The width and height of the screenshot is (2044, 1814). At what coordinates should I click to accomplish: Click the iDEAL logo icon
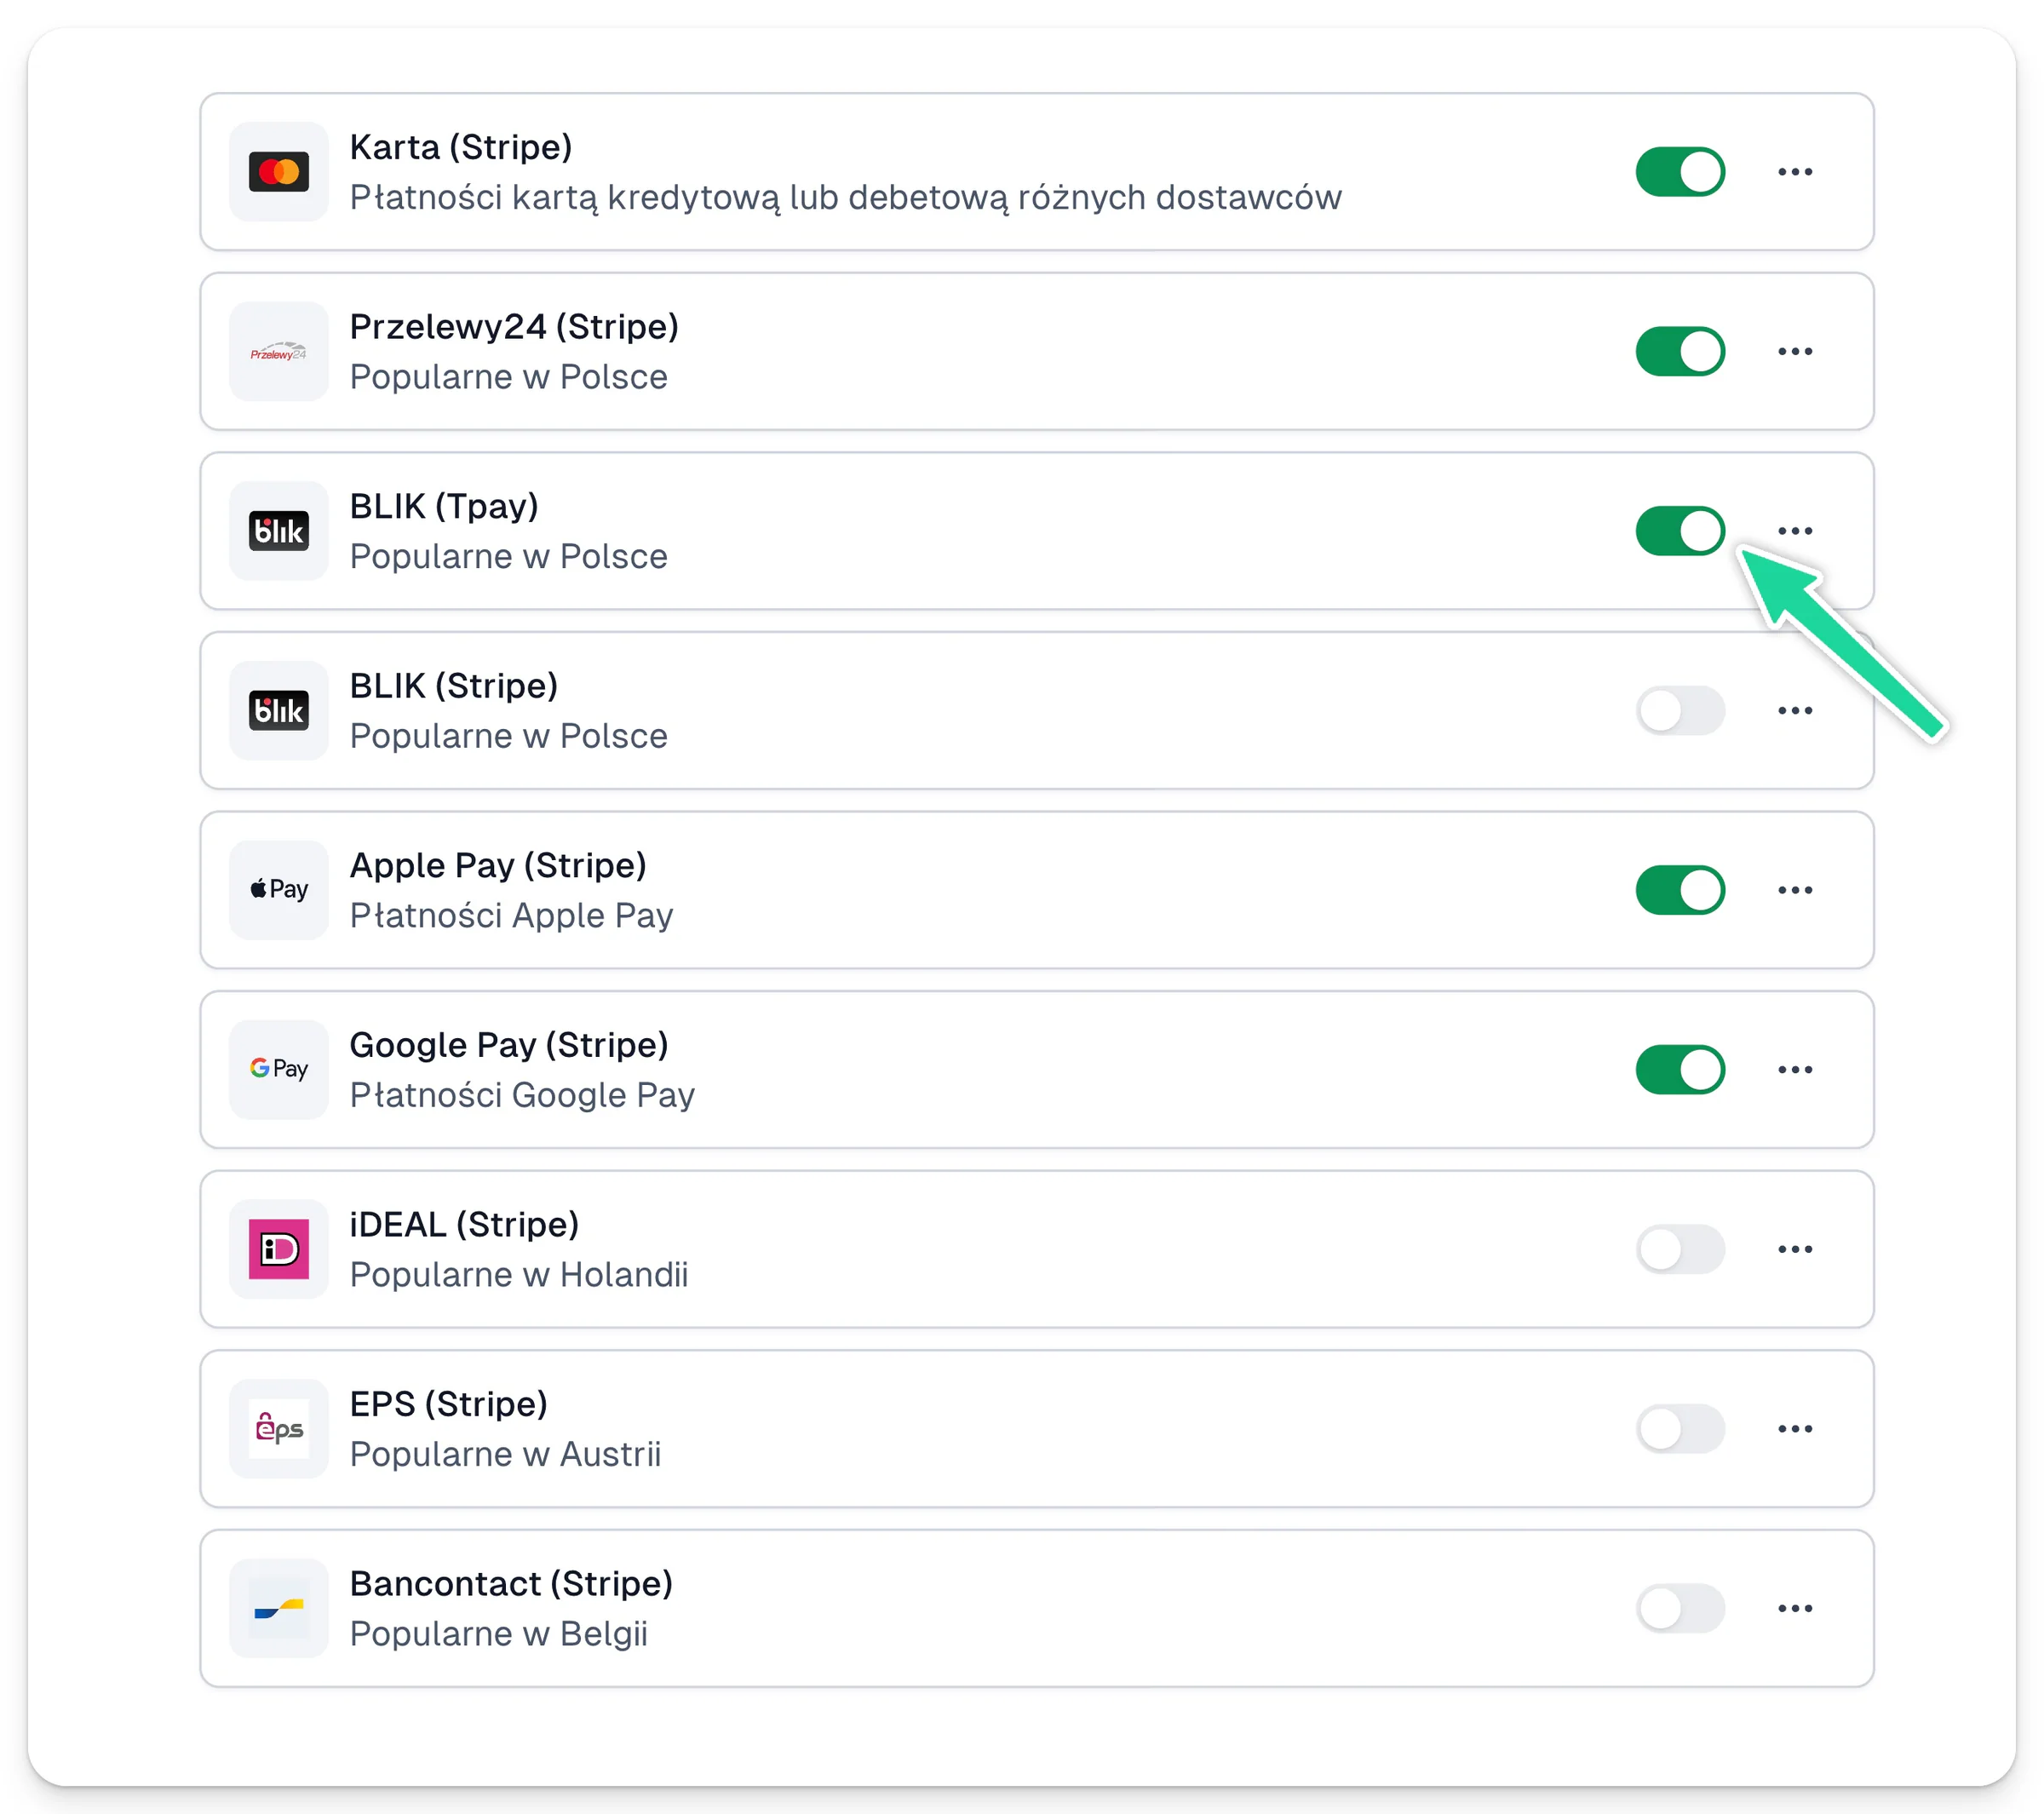click(x=279, y=1249)
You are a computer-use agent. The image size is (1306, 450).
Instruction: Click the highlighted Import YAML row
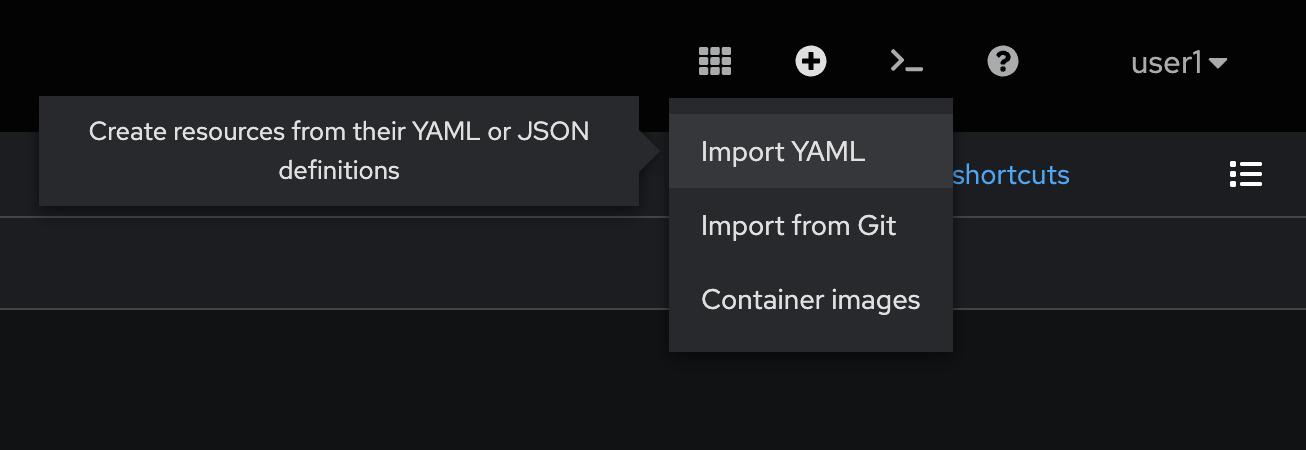(x=811, y=151)
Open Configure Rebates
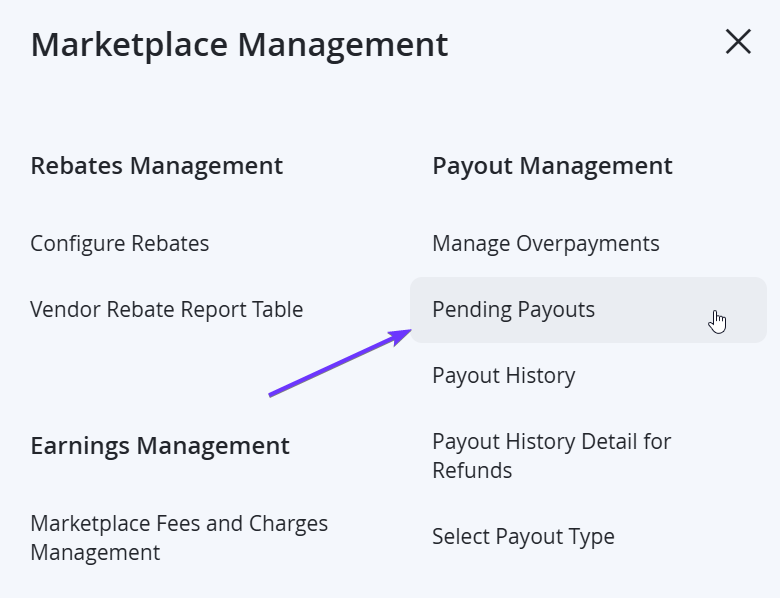The image size is (780, 598). pos(120,244)
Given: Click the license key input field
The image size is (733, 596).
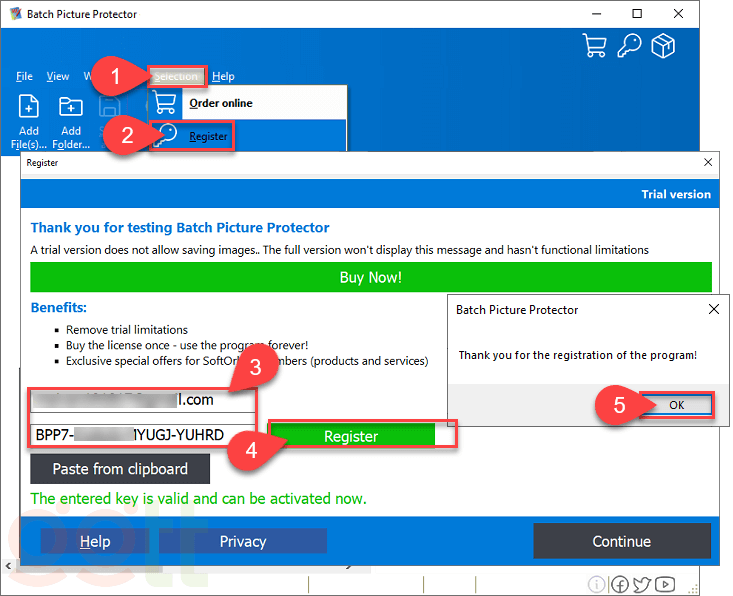Looking at the screenshot, I should (142, 435).
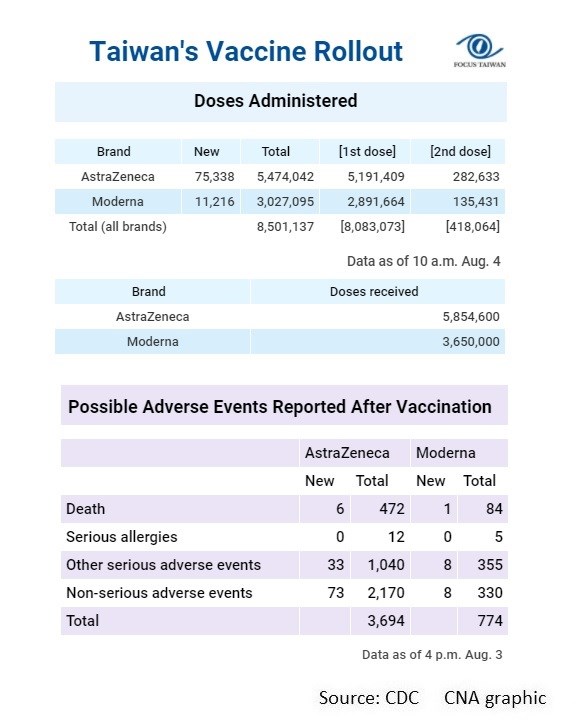Select AstraZeneca total 5,474,042 cell

[285, 177]
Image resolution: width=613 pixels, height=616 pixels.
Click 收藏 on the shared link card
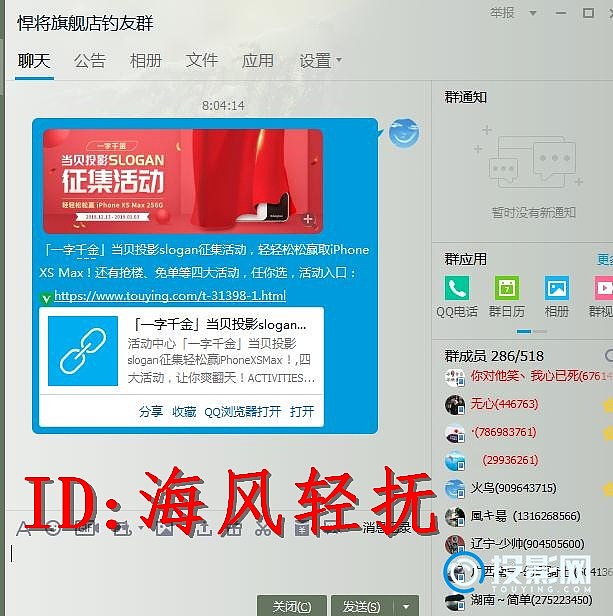(184, 411)
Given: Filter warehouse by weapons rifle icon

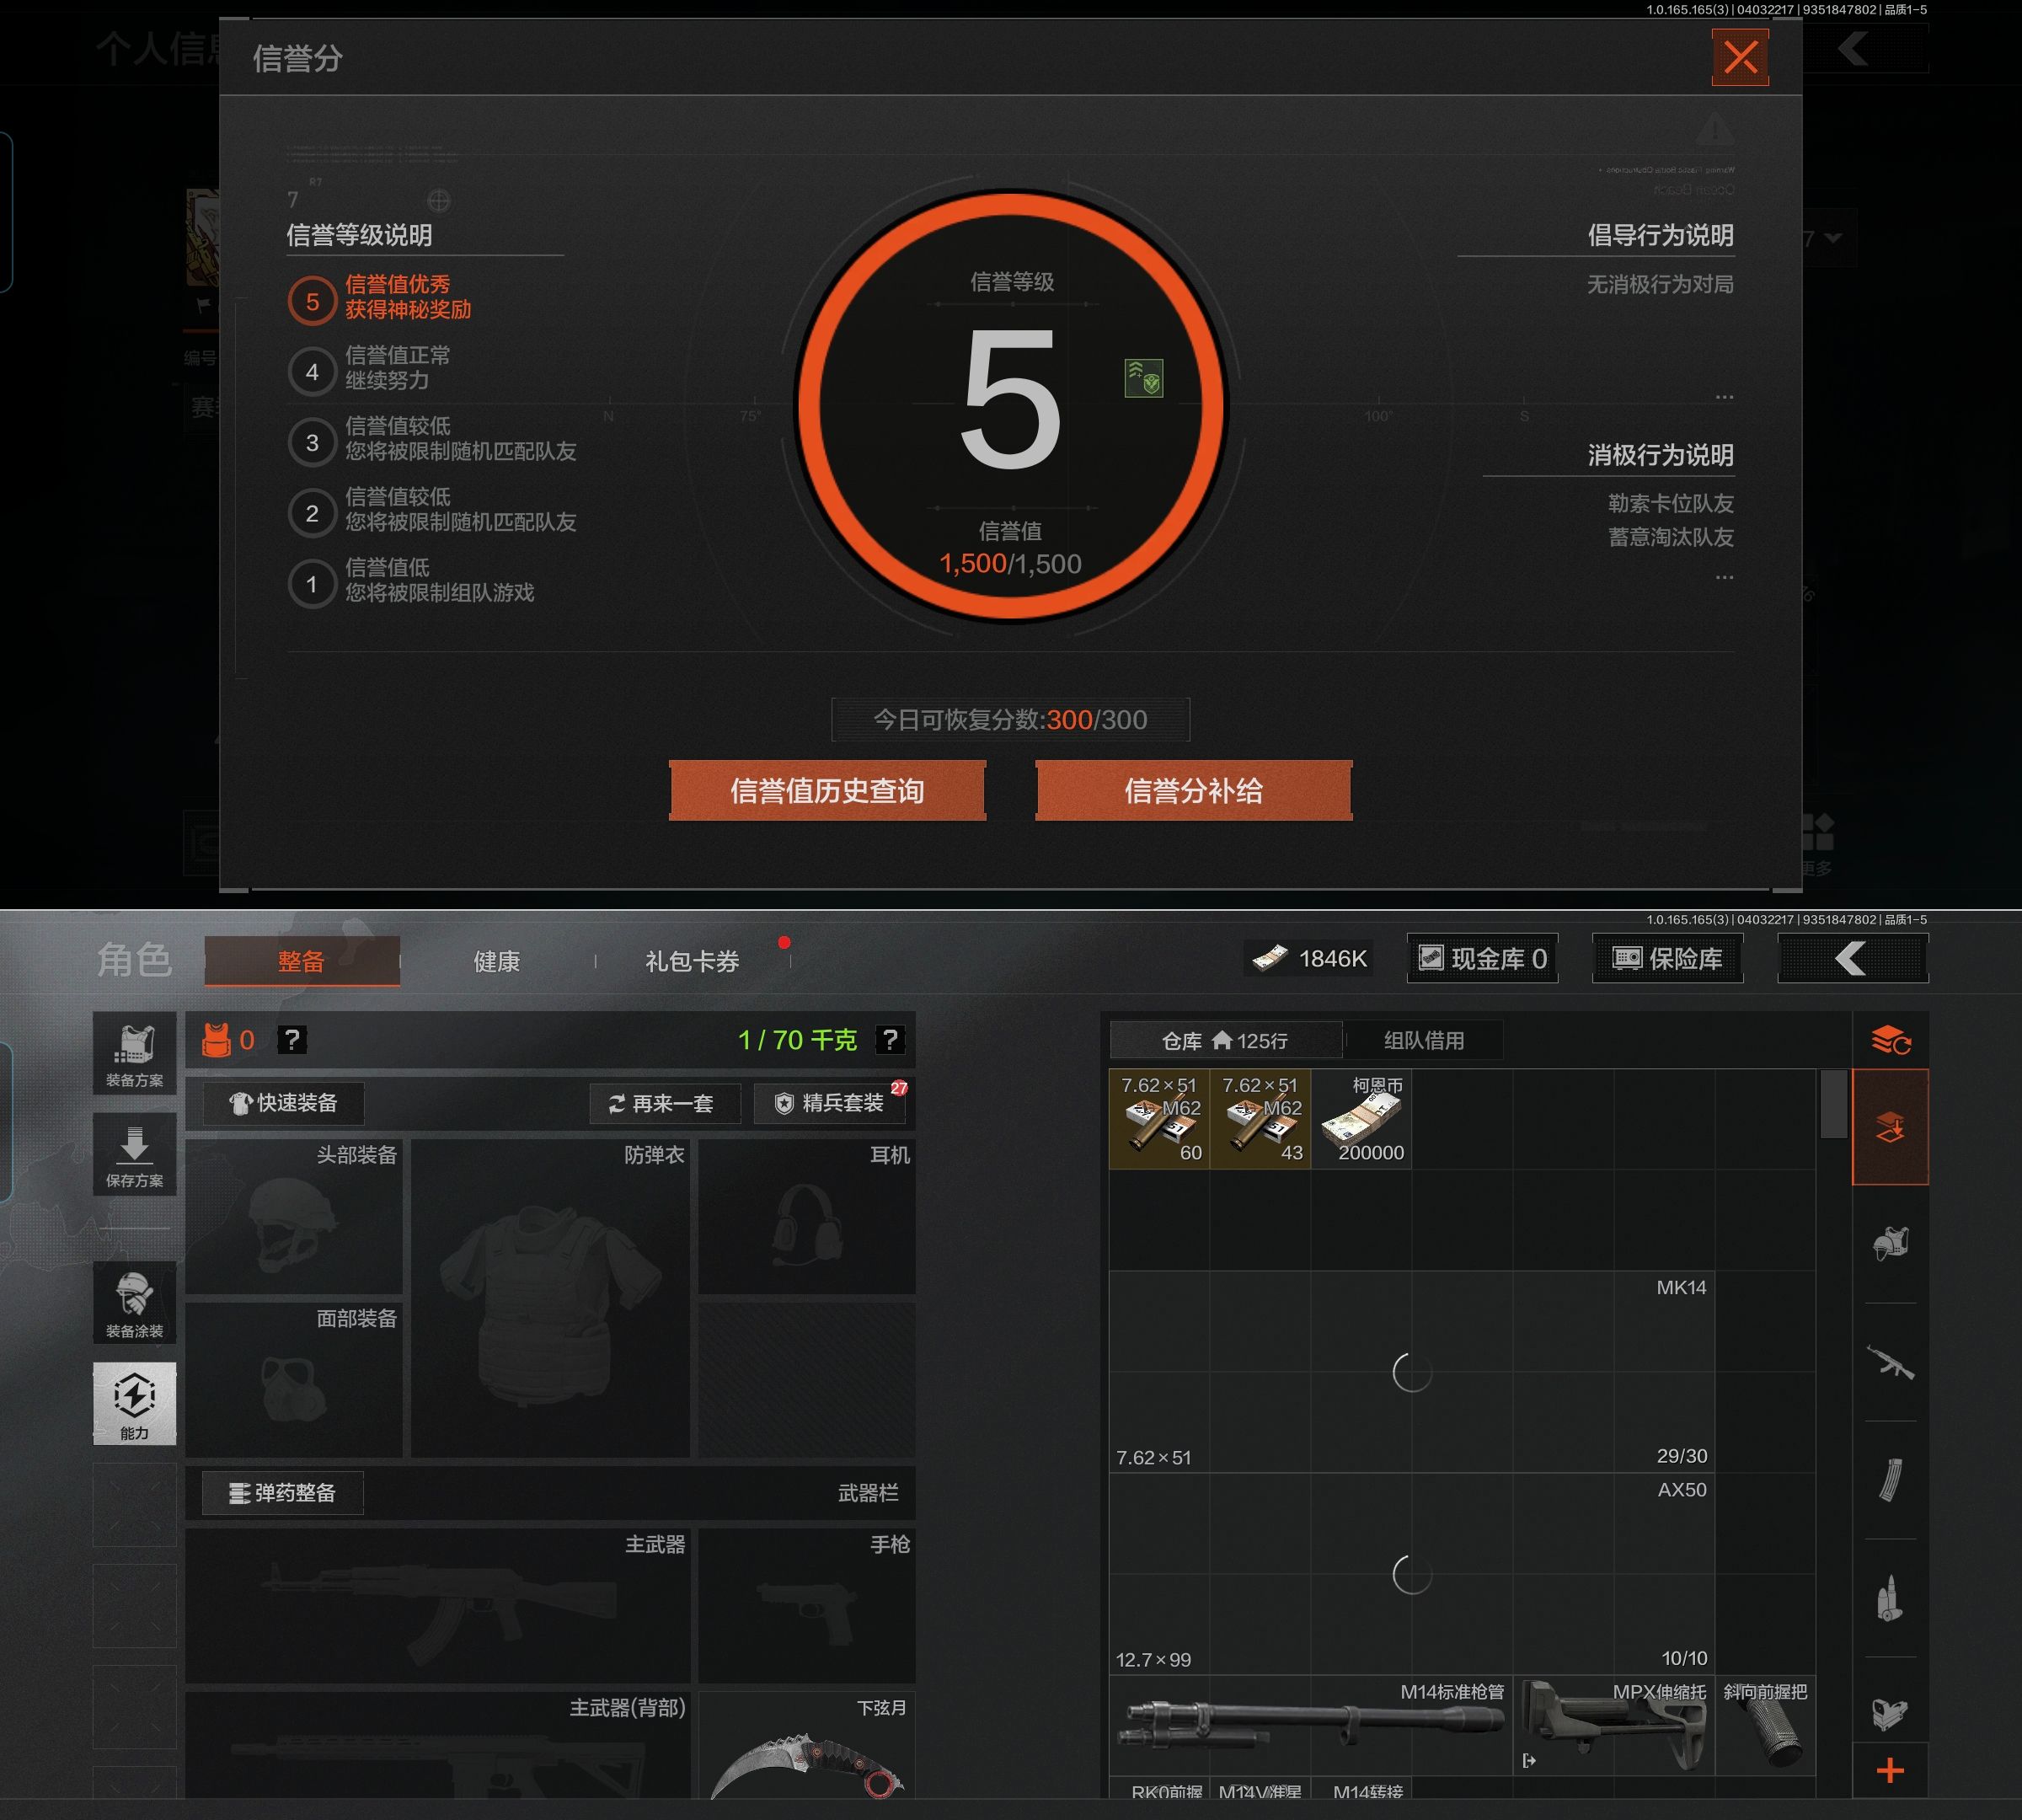Looking at the screenshot, I should 1890,1362.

============================================================

GOAL
Copy out all of the entries above verbatim, leaving out the pictures.

FINISHED ANSWER
The width and height of the screenshot is (2044, 1814). At what coordinates should I click to accomplish: Click the iDEAL logo icon
click(x=279, y=1249)
You are a computer-use agent. The image size is (1306, 450).
Instruction: Click the highlighted Import YAML row
(x=811, y=151)
Open Configure Rebates
The image size is (780, 598). pos(120,244)
Given: Click the license key input field
The image size is (733, 596).
Looking at the screenshot, I should (142, 435).
Select AstraZeneca total 5,474,042 cell

[285, 177]
Image resolution: width=613 pixels, height=616 pixels.
Click 收藏 on the shared link card
(184, 411)
Given: Filter warehouse by weapons rifle icon

Looking at the screenshot, I should 1890,1362.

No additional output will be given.